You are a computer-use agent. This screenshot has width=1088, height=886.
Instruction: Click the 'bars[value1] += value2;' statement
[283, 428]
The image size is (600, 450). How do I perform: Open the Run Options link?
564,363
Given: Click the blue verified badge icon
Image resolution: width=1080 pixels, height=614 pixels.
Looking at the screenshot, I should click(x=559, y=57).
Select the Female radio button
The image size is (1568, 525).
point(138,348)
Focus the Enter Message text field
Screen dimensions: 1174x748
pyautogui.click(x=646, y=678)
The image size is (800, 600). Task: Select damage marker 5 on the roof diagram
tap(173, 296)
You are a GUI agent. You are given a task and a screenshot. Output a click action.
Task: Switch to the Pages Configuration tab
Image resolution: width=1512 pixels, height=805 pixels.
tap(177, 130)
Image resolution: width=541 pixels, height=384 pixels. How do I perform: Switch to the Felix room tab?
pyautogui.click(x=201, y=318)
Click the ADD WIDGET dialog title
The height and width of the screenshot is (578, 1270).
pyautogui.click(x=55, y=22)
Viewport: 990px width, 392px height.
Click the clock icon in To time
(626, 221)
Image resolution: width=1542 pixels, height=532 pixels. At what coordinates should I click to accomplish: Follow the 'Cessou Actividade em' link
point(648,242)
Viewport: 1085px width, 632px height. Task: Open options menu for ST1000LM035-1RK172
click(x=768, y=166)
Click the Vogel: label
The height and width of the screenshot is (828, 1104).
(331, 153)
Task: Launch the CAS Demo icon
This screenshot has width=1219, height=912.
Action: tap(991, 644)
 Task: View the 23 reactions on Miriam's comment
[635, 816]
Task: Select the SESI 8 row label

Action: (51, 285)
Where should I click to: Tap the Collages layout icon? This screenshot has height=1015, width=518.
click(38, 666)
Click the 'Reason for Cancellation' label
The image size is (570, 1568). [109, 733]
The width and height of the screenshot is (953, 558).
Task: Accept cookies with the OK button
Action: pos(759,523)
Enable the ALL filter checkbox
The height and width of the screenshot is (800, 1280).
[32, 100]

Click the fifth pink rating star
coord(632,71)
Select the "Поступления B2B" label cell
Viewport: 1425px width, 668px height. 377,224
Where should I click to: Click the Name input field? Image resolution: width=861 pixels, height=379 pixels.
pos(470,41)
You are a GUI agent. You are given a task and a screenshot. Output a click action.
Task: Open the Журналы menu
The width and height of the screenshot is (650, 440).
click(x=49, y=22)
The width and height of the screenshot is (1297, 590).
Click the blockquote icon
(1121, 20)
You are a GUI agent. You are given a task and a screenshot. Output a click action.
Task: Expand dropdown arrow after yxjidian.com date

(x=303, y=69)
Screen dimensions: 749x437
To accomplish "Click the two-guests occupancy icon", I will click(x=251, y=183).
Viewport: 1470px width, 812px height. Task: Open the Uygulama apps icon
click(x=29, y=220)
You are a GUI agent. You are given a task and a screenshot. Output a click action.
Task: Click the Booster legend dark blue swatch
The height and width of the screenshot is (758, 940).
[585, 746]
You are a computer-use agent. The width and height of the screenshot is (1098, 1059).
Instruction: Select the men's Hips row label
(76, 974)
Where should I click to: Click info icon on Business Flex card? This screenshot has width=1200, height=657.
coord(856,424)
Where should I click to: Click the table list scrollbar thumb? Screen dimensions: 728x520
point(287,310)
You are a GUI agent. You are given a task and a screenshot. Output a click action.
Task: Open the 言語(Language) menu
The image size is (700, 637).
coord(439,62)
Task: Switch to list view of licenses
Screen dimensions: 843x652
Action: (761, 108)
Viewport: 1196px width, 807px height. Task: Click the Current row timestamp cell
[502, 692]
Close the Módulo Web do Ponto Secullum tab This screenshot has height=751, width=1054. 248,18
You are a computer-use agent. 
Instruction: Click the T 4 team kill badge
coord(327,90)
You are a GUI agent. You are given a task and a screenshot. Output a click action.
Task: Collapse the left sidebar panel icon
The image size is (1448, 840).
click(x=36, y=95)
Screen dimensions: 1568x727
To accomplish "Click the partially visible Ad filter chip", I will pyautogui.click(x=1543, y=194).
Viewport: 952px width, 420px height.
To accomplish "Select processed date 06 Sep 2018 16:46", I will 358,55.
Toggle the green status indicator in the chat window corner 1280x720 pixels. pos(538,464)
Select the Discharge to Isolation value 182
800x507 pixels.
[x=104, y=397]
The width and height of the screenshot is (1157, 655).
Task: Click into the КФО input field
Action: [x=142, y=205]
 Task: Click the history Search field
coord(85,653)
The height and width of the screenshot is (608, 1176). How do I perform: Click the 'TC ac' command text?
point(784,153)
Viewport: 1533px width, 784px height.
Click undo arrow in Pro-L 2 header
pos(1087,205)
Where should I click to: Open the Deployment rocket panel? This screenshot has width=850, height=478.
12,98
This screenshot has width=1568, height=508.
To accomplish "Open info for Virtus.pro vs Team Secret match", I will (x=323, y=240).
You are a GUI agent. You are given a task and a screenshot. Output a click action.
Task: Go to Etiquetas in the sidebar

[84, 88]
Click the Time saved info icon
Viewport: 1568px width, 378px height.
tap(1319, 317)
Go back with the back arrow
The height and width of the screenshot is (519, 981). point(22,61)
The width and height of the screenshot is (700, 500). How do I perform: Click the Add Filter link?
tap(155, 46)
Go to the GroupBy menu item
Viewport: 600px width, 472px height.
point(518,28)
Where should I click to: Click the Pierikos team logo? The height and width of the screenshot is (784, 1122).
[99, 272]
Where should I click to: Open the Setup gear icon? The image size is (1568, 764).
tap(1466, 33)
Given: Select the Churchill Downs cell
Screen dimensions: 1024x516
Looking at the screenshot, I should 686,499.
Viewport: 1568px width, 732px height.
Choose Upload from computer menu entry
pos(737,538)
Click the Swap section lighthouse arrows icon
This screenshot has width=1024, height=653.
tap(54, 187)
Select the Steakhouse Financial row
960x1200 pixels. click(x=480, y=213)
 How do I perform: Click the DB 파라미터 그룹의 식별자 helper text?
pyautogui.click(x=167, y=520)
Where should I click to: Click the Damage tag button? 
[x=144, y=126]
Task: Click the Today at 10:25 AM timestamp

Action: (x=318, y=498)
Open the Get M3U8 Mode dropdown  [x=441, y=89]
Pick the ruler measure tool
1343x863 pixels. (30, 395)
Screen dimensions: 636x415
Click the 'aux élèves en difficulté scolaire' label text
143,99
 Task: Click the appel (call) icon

## Aim of the task
Your reply must contain exactly the lines from the first line of the data through the line holding "Viewport: 990px width, 392px height.", and nothing more.

## Response
You are a computer-use agent. This screenshot has width=1088, height=886.
Instruction: Click the 'bars[value1] += value2;' statement
[283, 428]
The image size is (600, 450). How do I perform: Open the Run Options link?
564,363
Given: Click the blue verified badge icon
Image resolution: width=1080 pixels, height=614 pixels.
Looking at the screenshot, I should click(x=559, y=57).
Select the Female radio button
The image size is (1568, 525).
point(138,348)
Focus the Enter Message text field
Screen dimensions: 1174x748
pyautogui.click(x=646, y=678)
The image size is (800, 600). Task: Select damage marker 5 on the roof diagram
tap(173, 296)
You are a GUI agent. You are given a task and a screenshot. Output a click action.
Task: Switch to the Pages Configuration tab
Image resolution: width=1512 pixels, height=805 pixels.
tap(177, 130)
Image resolution: width=541 pixels, height=384 pixels. How do I perform: Switch to the Felix room tab?
pyautogui.click(x=201, y=318)
Click the ADD WIDGET dialog title
The height and width of the screenshot is (578, 1270).
pyautogui.click(x=55, y=22)
Viewport: 990px width, 392px height.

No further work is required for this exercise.